After the raid, Americans were forced to fly to China rather than to Vladivostok in Russia, about 600 miles closer, because Soviet dictator Joseph Stalin refused to allow it. Stalin, based on information from his German Communist spy in Japan, Richard Sorge, knew before Pearl Harbor that the Japanese would attack America rather than the Soviet Union. Because of this, he had been able to shift his military forces away from the Far East to aid in the defense of Moscow, and did not want any retaliation from Japan.
Chiang Kai-shek, who made every effort to be a good ally to the United States, allowed American pilots to land in China, though he feared possible retaliation on his civilian population by the Japanese. The retaliation proved even more horrific than expected, as an estimated quarter of a million Chinese civilians were killed by Japanese military forces.

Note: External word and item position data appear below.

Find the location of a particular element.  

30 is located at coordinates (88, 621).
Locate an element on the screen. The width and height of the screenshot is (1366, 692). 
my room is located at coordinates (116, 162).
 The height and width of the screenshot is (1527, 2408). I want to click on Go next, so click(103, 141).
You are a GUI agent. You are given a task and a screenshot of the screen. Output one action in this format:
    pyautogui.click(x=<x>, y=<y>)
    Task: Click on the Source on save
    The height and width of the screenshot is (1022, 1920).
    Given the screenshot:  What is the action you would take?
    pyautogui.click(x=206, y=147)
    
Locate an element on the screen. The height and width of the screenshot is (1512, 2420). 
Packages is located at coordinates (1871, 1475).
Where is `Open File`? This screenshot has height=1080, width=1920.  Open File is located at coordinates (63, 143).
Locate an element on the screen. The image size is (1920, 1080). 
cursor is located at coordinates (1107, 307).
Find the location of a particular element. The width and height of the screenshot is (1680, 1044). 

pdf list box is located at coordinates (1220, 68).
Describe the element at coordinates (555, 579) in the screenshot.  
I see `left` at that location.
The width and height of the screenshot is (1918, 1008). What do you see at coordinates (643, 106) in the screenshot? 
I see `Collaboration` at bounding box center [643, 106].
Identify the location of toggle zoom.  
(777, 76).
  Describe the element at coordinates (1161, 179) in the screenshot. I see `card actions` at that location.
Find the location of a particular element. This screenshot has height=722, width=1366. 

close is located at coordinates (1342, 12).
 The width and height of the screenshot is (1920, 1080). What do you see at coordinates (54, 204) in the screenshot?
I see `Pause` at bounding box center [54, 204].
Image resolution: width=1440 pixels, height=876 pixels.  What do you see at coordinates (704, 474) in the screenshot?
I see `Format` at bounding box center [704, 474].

John Birch, an American Baptist missionary in China, was instrumental in saving many of the pilots, including Doolittle, Cole, and the rest of his crew, from the Japanese. Fortunately for Doolittle, Birch — who is the namesake for the anti-communist John Birch Society founded by Robert Welch in 1958 — was involved in missionary work near the Lan River, and found Doolittle and several others hiding in a boat. Birch saved them from the advancing Japanese troops.
Unfortunately, Birch was murdered at the end of the war by Mao Tse-Tung’s communists.
Dick Cole lived 77 more years after the raid, and 74 years after the end of the war. The acting Secretary of Defense, Pat Shanahan, said of Cole, “Our Nation has lost a legend. Our thoughts are with the family of Lt. Col. Dick Cole, the last of the Doolittle Raiders, who passed away at age 103. He was a true trailblazer, and his selfless legacy of service lives on in our Airmen of today and tomorrow.”
A memorial service will be held April 18 at Randolph Air Force Base in San Antonio, and Cole will be buried at Arlington National Cemetery.